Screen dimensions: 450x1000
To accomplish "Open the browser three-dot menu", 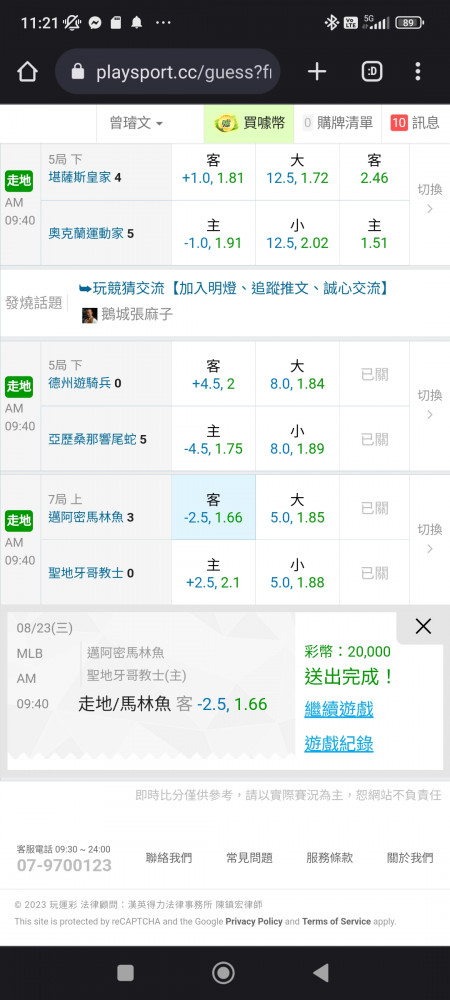I will click(x=417, y=71).
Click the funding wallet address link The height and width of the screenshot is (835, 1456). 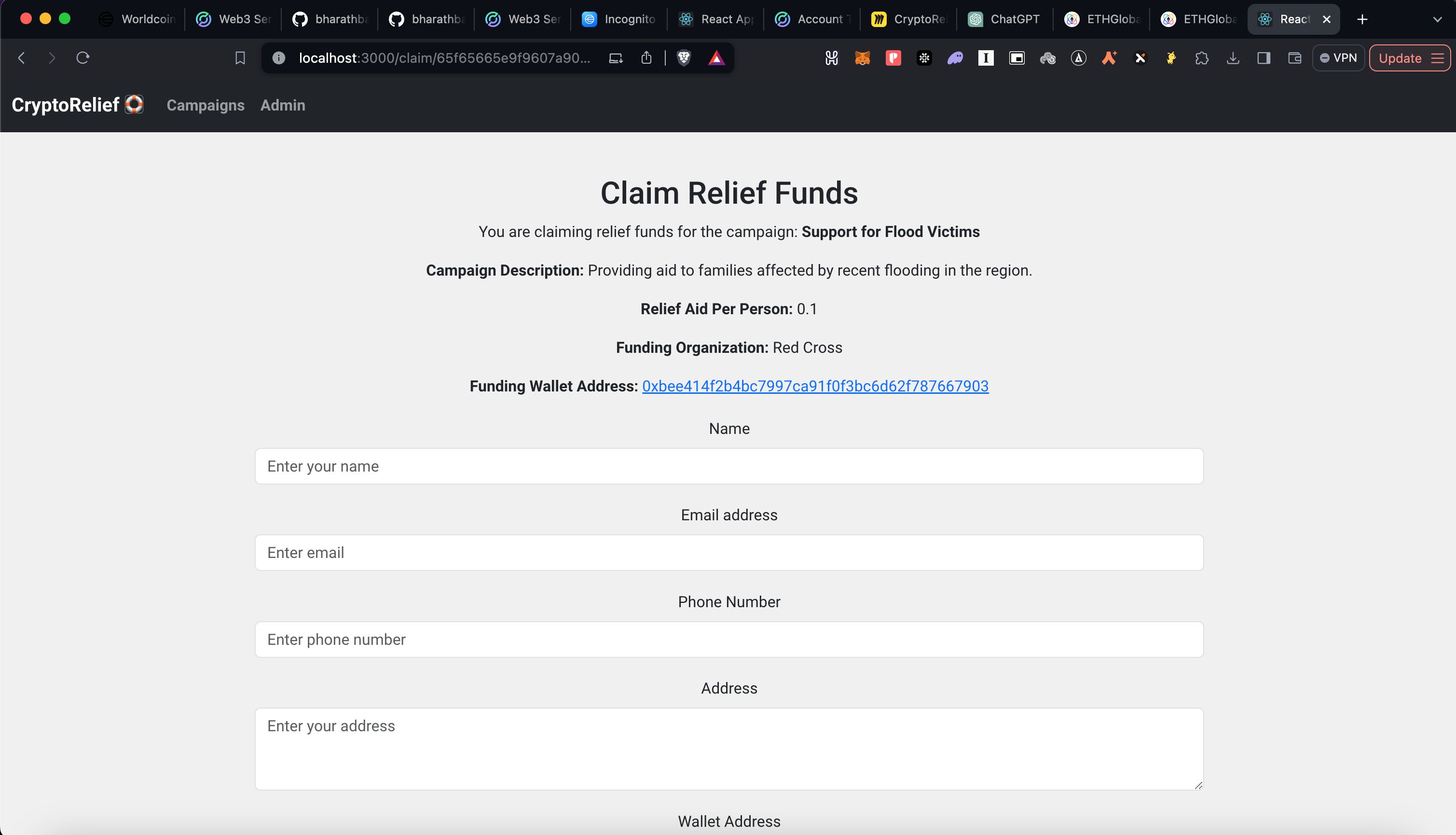pyautogui.click(x=815, y=386)
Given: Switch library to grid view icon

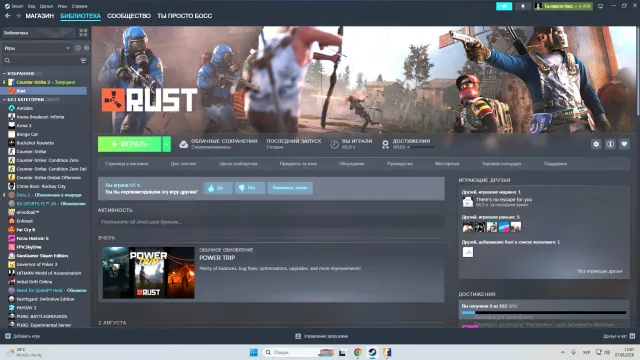Looking at the screenshot, I should pos(83,33).
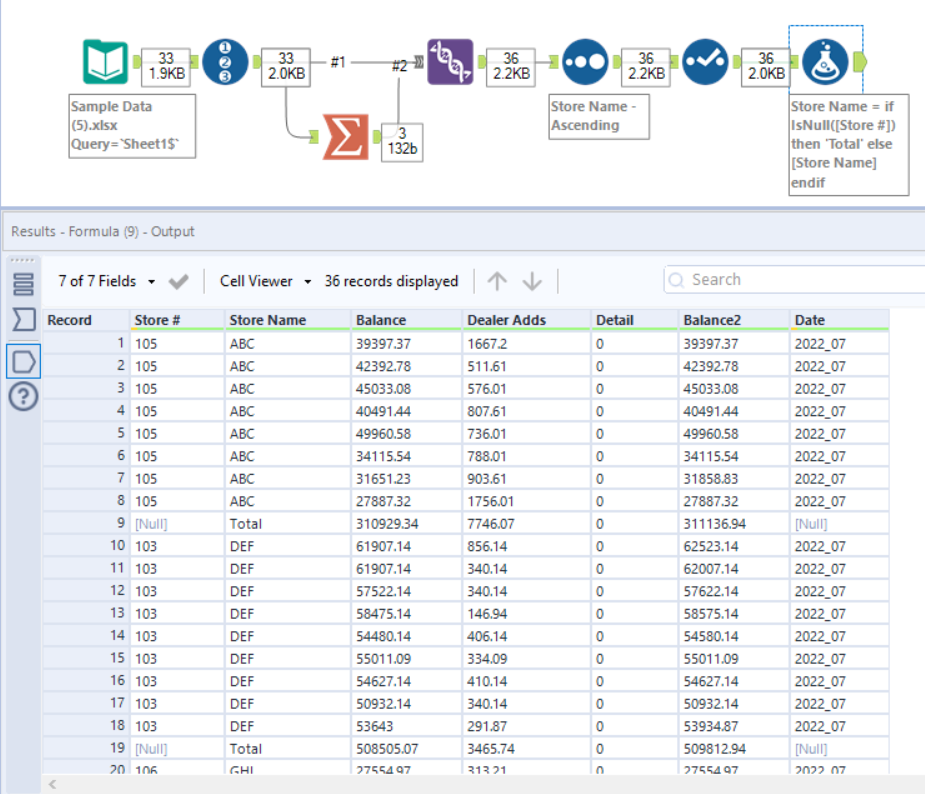This screenshot has height=794, width=925.
Task: Switch to metadata view via sigma icon
Action: click(x=23, y=320)
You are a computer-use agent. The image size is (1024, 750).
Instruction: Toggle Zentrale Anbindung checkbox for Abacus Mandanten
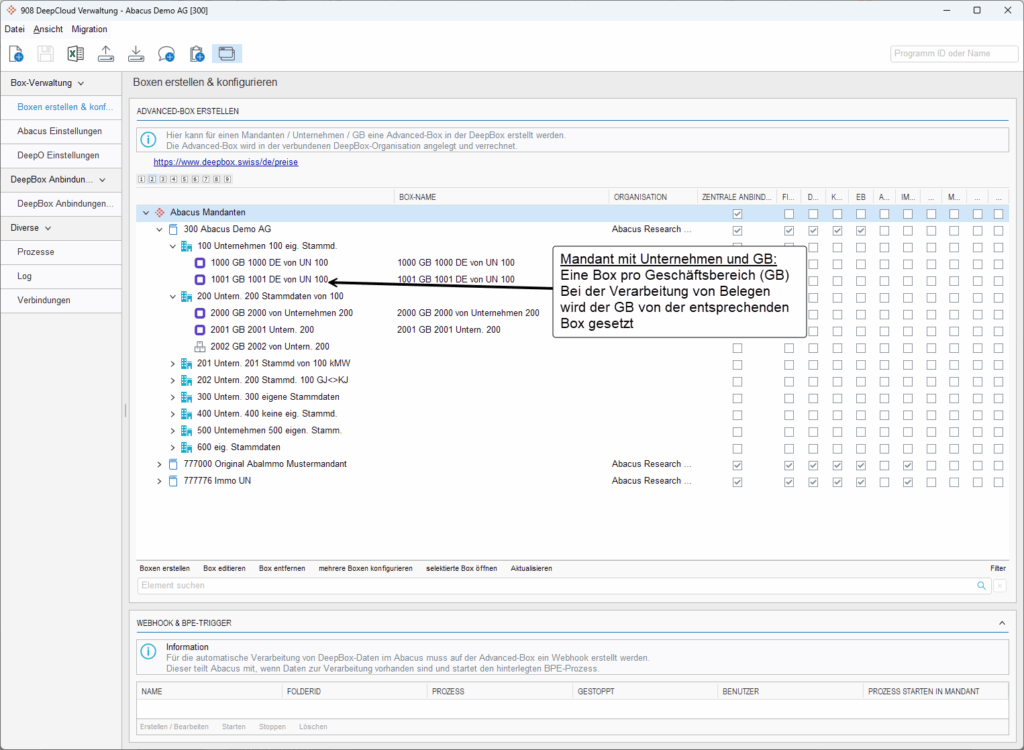pos(738,214)
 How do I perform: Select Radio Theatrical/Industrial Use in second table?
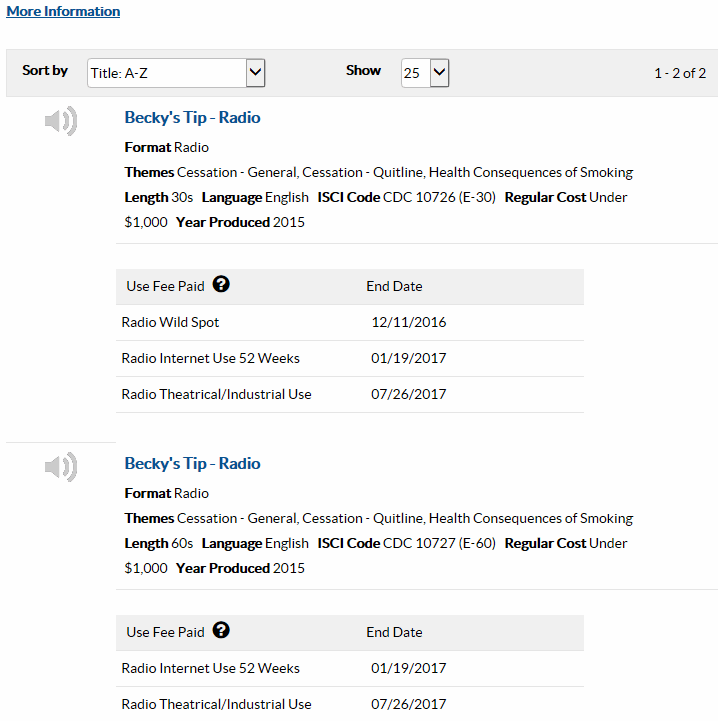pyautogui.click(x=216, y=705)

━━━━━━

## Exercise objective
Transcribe exactly the line containing "Instruction: Toggle Zentrale" and every line after it through the end of the listing above; pictures are not part of the copy.

## Task result
Instruction: Toggle Zentrale Anbindung checkbox for Abacus Mandanten
pos(738,214)
 How do I perform: Select Radio Theatrical/Industrial Use in second table?
pyautogui.click(x=216, y=705)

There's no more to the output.